BURGOS, PLAZA PERFECTA

BURGOS, PLAZA PERFECTA
La designación de Burgos como sede para este encuentro de la Selección Española,

Antonio Rodríguez

La designación de Burgos como sede para este encuentro de la Selección Española, resultó perfecta. La ciudad y sus aficionados se volcaron

            Tenía ganas de sentir esta sensación. Francamente, lo deseaba. Hemos criticado todos las dichosas ‘ventanas FIBA’, porque a pesar de la enorme respuesta que ha dado la Selección Española en estos primeros dos enfrentamientos, no dejaba de ser descabellada su inclusión en el calendario cestista. Pero una cosa buena sí tienen: que es competición, hay una clasificación en juego. Ver al Equipo Nacional en nuestras fronteras sin que sea la exhibición de cualquier preparación para un evento mayor, que de verdad haya mucho en liza, hizo que tras ganar en Podgorica a Montenegro, el aficionado acrecentara su deseo de verles jugar. Y en el burgalés, su expectación. El Coliseo fue el responsable de esa sensación añorada de presión ambiental. De lo que tantas veces hemos visto en otras canchas de otros países y que envidiábamos. Con el máximo respeto (no se oyó ningún insulto destacado ni fuera de lugar hacia el adversario), la caldera a la que se vieron sometidos los rivales, era para disfrutarla ‘in situ’, como en Endesa Basket Lover tuvimos el privilegio

(Foto FIBA).
(Foto FIBA).

Un recinto que pareció crecerse con 7.500 aficionados que animaron sin descanso, que ondearon banderas (eso ya tan en desuso), que disfrutaron y silbaron y gritaron…para llevar en volandas a la Selección Española. Que no es nada diferente a lo que hacen cada fin de semana cada vez que juega su amado San Pablo Burgos.

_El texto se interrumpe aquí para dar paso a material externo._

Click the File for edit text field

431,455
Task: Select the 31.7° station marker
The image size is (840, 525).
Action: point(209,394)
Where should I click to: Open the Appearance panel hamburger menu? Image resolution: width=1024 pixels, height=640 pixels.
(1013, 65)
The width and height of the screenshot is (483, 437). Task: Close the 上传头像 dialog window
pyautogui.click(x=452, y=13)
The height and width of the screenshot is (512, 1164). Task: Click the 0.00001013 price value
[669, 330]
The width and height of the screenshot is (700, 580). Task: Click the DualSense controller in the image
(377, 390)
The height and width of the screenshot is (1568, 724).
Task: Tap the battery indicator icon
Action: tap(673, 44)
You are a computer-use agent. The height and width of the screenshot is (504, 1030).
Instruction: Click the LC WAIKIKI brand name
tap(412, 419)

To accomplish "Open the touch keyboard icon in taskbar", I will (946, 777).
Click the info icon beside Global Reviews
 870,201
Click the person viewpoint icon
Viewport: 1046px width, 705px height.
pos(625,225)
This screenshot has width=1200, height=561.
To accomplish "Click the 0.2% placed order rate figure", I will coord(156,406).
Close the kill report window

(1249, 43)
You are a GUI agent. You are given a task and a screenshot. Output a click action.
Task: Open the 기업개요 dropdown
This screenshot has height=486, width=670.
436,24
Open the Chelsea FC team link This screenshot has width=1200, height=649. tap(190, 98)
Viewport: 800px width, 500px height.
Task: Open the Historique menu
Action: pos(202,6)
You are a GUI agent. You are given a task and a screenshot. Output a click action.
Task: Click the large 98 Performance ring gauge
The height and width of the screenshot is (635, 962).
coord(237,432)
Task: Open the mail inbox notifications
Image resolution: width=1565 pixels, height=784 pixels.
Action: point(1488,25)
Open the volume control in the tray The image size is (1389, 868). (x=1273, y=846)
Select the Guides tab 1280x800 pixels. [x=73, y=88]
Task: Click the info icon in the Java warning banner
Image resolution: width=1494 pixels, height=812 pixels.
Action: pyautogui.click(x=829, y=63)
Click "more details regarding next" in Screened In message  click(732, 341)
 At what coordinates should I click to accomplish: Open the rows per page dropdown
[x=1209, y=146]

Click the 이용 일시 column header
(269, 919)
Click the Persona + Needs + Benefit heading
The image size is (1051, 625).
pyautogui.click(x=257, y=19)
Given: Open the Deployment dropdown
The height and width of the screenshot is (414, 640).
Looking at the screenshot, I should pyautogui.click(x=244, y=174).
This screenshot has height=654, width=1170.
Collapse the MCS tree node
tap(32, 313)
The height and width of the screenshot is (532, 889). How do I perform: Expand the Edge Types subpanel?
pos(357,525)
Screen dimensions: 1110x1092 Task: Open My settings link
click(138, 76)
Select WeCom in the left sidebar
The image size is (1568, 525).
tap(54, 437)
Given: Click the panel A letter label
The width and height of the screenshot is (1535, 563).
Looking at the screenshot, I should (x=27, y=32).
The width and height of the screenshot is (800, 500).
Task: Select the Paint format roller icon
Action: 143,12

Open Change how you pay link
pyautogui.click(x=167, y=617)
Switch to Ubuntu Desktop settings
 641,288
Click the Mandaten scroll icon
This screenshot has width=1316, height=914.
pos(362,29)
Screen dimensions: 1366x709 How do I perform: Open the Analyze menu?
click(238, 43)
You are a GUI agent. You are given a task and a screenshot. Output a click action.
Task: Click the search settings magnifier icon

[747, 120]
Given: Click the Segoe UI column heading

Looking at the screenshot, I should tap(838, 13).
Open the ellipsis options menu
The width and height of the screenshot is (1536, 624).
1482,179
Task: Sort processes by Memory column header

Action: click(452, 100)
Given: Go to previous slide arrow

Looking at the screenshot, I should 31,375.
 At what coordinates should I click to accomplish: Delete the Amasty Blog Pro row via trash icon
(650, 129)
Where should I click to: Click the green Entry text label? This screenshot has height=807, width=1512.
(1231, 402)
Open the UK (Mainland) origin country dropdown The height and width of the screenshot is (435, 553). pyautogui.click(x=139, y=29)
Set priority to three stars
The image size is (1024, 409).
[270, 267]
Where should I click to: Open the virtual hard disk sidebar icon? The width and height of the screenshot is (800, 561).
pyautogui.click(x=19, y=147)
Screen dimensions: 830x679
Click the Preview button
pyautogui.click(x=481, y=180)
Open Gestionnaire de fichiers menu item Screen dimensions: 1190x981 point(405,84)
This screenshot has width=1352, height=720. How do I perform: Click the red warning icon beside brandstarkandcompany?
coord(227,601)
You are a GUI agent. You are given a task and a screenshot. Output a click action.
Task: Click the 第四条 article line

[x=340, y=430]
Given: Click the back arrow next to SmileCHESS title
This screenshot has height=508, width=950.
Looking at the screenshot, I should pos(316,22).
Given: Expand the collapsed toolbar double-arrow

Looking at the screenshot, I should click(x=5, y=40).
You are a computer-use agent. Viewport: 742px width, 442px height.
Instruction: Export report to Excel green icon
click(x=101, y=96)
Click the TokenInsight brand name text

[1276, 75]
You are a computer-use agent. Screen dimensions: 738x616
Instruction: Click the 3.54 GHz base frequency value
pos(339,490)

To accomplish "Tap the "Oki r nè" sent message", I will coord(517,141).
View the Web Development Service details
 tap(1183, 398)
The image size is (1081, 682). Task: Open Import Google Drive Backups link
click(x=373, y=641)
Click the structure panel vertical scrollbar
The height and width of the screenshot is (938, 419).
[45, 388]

Que al final del partido se reivindicaban con su “Burgos es ACB” dejando un hueco también al club de sus amores. Pero después de haber vivido hasta el límite que puede dar un aficionado, el partido de la Selección y aupar hasta donde pudieron.

            No sabemos de dónde nació el pensar que Burgos era un escenario perfecto. Porque fue perfecto. Una ciudad que está de “luna de miel” con el baloncesto este año, una afición que sabía que iba a responder en su presencia y en su vivencia (vibrar como pocos) y cuyos jugadores se rindieron con emoción ante tal muestra de cariño, es para que a esta plaza se la quiera para siempre, desde una simple jornada de una ventana FIBA, porque se lo han ganado.

(Foto FIBA).
(Foto FIBA).

Ciudades grandes con grandes recintos, pero acostumbradas a vivir grandes espectáculos. Ciudades más modestas, algunas ávidas de baloncesto, pero con recintos no tan capacitados para albergar tanto fervor. Burgos posee hoy día los encantos de ambas vertientes y por eso nosotros nos sentimos orgullosos de ser testigos en la tarde del domingo de ese ambiente. “Pues cuando juega el San Pablo, esto se llena más, ¿eh?” decía Rubén, un aficionado local. “Que con la victoria ante UCAM Murcia, esto fue una locura”. Lo sabemos, puesto que hemos estado ya presentes. Por eso, hay que dar el mérito que tiene a cada uno de los fans que allí estuvieron presentes, de vivirlo como lo vivieron, que obligaron a los internacionales, desde el centro de la pista a celebrarlo y a rendirse ante la evidencia. ¡Gracias, Burgos!